Falling of a building

First of all, 5 stories are verry much survivable. Not likely, but possible. I mean, there were people surviving skyscraper suicide jumps by landing on a car legs first. The legs and hips were mush, but the car roof in combination with their legs reduced the decelaration enough to allow the important stuff to survive.

And both mains supplies are survivable, it depends on the path the elctricity takes through your body.

If it goes around your heart and core muscles, for example once across your hand, there can be heavy damage to your hand, and your body certanly will not be comfortable, but death for a healthy adult is unlikely.
I had a small mains shock from a faulty range hood once; I went to switch it off, and while switching, I touched the metal housing. Something shorted, the case became life, my hand jolted back and the RCD tripped. I had a nice big burned spot on my finger, my hand hurt as hell, but otherwise, I was fine (though incredibly startled).

Would the path of electricity been through my body to ground, big difference.

Same with lightning strikes onto people: Even direct hits ar verry much survivable, though at tens of thousands of amps and hundreds of thousands of volts, that should be impossible.

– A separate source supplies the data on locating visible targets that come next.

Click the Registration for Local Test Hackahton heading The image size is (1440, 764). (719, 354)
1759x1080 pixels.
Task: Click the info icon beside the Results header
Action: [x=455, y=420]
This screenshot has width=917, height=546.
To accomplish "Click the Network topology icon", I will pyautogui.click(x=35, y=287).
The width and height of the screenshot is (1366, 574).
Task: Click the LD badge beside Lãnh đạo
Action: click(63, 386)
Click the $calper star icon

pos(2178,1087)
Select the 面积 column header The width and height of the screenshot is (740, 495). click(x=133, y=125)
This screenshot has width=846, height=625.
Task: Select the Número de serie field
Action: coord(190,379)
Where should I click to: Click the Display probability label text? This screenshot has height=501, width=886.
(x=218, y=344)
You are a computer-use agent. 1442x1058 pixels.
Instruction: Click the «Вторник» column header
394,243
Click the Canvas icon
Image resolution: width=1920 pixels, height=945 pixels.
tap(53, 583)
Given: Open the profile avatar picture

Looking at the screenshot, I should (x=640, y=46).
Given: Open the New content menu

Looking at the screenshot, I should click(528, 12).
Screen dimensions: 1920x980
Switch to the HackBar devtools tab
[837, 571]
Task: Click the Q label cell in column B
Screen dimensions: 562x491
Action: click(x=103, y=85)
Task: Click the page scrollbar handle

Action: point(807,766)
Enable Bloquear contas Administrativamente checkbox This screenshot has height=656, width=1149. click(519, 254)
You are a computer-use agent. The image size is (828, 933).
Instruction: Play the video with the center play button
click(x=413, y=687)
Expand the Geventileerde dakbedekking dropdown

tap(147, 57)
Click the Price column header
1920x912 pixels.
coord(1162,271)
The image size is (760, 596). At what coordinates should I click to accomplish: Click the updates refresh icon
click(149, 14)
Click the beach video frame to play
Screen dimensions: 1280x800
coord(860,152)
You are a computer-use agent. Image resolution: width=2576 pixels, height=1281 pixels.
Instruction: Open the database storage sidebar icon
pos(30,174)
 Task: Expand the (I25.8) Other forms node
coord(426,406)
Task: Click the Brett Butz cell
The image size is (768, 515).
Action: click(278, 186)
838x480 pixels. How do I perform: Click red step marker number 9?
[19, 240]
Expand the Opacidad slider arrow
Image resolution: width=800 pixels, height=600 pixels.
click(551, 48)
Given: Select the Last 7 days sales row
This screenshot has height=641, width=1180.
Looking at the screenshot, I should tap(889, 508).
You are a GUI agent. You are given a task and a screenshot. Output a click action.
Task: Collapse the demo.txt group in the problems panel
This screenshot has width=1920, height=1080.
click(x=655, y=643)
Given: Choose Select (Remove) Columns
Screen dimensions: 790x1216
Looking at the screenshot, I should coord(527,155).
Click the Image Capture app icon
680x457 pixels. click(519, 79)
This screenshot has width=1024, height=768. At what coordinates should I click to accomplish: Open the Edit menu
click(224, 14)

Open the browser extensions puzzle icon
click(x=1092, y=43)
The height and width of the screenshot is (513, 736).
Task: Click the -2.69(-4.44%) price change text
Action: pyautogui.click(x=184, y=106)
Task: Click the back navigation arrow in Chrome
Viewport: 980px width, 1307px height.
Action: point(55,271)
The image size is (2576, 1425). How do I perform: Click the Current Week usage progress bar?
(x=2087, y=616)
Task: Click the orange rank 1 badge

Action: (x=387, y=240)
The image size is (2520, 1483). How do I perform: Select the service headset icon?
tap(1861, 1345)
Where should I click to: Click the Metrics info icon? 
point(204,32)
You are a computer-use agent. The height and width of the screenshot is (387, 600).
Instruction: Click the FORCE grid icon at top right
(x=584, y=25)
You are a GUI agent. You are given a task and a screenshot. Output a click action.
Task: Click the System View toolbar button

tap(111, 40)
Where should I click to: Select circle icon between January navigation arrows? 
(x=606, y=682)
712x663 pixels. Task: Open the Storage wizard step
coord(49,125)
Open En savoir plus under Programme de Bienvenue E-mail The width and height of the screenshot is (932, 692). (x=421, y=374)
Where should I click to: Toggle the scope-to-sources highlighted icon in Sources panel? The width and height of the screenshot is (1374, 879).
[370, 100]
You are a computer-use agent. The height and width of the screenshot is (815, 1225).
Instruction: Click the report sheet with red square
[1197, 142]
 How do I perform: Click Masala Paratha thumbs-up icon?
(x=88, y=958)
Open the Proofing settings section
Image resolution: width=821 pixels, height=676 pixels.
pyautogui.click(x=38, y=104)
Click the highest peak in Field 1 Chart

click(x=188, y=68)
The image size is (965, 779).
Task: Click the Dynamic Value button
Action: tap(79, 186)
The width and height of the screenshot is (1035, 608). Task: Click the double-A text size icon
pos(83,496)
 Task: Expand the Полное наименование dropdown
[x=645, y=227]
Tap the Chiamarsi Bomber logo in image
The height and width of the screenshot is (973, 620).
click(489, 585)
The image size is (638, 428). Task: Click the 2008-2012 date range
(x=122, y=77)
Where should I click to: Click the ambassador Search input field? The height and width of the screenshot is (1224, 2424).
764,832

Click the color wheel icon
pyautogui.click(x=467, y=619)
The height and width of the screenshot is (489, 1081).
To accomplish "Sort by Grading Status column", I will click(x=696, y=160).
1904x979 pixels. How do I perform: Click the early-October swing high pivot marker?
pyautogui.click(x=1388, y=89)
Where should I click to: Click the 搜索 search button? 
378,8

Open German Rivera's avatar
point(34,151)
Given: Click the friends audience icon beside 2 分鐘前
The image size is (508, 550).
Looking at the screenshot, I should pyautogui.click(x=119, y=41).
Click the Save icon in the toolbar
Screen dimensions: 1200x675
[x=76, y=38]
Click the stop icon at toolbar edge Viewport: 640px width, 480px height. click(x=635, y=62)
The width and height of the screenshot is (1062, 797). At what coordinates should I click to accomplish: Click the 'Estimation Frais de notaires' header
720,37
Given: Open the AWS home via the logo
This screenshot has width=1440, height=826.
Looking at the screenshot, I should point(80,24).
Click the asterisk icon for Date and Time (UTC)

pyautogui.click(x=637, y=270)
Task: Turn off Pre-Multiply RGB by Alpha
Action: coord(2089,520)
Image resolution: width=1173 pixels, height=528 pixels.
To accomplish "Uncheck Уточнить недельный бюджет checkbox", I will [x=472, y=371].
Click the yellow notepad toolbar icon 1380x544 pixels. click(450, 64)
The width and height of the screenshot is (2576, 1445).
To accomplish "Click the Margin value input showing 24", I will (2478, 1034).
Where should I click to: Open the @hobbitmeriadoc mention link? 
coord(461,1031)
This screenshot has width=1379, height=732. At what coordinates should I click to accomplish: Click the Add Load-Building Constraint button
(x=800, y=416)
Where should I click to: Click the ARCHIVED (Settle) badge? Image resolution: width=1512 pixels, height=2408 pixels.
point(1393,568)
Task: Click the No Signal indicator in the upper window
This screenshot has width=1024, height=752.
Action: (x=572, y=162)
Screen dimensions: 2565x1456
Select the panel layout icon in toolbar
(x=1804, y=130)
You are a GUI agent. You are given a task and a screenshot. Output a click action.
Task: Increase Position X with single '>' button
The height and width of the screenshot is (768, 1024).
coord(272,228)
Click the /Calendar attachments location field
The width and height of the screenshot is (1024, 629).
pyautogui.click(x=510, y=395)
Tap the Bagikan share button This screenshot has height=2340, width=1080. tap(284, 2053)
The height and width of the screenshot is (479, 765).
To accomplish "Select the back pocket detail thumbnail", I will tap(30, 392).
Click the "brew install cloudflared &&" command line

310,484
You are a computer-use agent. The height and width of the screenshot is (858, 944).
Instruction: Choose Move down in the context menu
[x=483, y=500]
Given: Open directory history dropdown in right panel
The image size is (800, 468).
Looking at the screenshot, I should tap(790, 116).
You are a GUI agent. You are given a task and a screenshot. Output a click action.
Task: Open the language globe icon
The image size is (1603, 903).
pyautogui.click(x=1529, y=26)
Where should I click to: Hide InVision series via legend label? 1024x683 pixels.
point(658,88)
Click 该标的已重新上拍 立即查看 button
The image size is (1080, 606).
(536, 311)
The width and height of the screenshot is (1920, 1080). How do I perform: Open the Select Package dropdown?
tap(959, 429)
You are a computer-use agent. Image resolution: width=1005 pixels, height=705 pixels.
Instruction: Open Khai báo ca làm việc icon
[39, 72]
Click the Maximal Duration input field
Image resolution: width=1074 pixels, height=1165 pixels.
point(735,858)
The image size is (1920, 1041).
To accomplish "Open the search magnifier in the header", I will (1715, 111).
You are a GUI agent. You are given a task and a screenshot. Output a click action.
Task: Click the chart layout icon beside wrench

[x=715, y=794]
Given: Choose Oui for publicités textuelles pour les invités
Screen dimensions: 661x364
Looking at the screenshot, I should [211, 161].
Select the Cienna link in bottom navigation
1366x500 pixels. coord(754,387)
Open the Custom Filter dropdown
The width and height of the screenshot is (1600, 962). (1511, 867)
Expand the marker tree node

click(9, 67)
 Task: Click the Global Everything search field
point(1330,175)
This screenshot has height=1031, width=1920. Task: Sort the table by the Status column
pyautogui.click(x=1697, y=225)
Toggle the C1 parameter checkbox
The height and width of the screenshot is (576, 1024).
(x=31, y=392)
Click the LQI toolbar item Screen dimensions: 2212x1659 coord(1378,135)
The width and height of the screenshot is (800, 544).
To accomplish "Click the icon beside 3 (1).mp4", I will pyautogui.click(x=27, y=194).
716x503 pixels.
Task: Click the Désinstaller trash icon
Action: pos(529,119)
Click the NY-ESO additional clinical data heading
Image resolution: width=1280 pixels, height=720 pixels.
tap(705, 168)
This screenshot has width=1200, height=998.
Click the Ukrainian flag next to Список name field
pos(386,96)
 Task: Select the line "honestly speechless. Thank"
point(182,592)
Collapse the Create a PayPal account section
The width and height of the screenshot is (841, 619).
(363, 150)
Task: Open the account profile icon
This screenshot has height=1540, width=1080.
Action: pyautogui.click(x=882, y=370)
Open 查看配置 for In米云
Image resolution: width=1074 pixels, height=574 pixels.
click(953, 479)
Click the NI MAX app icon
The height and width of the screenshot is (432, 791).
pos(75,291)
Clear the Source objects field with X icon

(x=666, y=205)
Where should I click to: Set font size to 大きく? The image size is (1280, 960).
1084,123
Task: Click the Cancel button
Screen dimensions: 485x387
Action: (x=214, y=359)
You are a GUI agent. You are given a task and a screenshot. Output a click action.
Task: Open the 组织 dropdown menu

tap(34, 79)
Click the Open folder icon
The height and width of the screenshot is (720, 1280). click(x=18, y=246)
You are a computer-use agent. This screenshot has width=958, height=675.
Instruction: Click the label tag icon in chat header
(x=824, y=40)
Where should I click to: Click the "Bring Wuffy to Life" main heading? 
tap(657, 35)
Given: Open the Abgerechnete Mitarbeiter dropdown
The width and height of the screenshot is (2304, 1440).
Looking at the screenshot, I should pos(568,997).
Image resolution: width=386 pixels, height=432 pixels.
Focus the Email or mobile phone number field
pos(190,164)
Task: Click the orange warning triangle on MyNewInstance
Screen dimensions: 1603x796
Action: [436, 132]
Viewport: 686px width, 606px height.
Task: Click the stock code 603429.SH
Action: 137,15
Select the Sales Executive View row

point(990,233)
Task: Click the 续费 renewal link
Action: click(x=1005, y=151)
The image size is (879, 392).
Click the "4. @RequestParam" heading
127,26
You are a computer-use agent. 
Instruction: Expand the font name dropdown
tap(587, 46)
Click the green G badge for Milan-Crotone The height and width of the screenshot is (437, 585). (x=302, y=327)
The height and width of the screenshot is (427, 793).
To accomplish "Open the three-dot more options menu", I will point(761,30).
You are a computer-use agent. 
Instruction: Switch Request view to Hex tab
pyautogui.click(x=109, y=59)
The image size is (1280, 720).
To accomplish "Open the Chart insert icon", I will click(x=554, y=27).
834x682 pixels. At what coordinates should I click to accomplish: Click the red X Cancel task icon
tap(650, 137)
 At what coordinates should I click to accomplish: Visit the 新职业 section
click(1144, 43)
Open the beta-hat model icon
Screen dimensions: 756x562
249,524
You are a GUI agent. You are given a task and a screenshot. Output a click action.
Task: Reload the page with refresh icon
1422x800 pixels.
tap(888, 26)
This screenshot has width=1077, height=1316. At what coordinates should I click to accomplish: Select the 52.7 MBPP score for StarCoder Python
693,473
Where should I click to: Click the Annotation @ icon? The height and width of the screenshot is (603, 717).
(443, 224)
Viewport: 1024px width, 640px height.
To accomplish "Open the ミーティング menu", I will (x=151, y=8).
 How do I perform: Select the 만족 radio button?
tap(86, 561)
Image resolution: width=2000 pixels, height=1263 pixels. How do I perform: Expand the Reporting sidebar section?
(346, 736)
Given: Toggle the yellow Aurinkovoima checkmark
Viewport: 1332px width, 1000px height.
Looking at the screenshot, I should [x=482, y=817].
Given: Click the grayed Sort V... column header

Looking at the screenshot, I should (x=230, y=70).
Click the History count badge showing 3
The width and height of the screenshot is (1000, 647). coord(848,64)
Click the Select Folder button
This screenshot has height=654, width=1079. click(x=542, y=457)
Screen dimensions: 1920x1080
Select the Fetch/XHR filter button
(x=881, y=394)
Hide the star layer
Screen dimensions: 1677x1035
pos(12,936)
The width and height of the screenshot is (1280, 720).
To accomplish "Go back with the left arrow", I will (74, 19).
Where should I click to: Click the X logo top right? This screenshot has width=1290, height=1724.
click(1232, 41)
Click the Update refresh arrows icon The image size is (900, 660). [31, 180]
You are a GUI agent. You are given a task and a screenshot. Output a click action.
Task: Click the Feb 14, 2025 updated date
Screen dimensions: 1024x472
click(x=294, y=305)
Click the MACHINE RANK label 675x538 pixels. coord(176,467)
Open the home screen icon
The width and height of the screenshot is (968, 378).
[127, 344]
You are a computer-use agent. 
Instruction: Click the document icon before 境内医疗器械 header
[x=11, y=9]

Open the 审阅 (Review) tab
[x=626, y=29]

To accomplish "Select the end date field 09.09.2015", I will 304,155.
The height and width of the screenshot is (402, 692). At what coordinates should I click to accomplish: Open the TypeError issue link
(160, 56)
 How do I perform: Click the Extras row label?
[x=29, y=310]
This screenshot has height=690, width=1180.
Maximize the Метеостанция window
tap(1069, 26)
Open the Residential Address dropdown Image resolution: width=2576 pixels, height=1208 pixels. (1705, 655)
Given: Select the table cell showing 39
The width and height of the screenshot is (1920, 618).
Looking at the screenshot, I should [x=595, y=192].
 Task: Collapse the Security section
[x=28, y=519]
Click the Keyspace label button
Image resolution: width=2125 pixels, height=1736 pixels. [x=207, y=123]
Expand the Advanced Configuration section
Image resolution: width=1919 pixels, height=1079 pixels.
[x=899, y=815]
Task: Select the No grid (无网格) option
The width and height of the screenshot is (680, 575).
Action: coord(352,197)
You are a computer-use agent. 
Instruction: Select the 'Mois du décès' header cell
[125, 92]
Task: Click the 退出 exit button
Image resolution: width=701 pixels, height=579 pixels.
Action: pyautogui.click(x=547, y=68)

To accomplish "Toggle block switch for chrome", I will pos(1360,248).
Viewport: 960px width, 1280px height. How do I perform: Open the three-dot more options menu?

For example, if the bolt strikes your right shoulder, and your right hand is conductivley coupled to ground (for example a street sign) and you are wearing thick rubber sole boots, the majority of the power will go the way of least resitence, through your arm and out the hand.
Severe burns and nerve damage on your arm, but survivable.

If you'd have your left hand grounded in that scenario, the current would pass through your chest, messing up heart and breathing, resulting in verry likel death.

That is why power lines are that deadly: Most of the time, the path to ground is through your entire body.
 
Back when I worked for Goldstar (LG) in Alabama building TV's I made a connection across my heart from the test cable in my left hand to something live inside the TV with my right hand....they were plugged in on the assembly line with their backs off so we could adjust them.  I was the color/tint guy and had to stick a clip inside to switch some things around.  I blacked out for a second or two.  I remember feeling the hair on my neck stand up.  I was standing and the shock made me lean backwards which broke the "circuit".  It made me feel weird after but it didn't hurt!  I really think it caused a cardiac arrhythmia for a brief moment and knowing what I know about the heart now after working in cardiology for over 12 years.
 
A time I got bit by 230V was here at the transmitter-replacing a vacuum tune capacitor in one of the transmitters-My hand brushed against a 230V blower motor terminal-felt like I was kicked by a horse-Pissed me off bigtime-the 230V supply breaker to that Tx was off just like that!!!So now I DOUBLE check the breakers have been shut off before working inside-was a good reminder to check and make sure the power is ALL THE WAY off before working inside!Was a job left over from the last shift.Don't assume they shut off the power-CHECK FOR YOURSELF!!!!Again--that was a hard reminder.Next time you get bit------you might not survive.
 
The main thing on this site is :

Unplug before going anywhere near the innards of a washing machine, dryer or any other appliance. You've risks of both shock and loss of fingers in belts or other moving parts or burns from heaters.

Also be very wary of capacitors! You can get a fairly nasty blast from those when the power is off.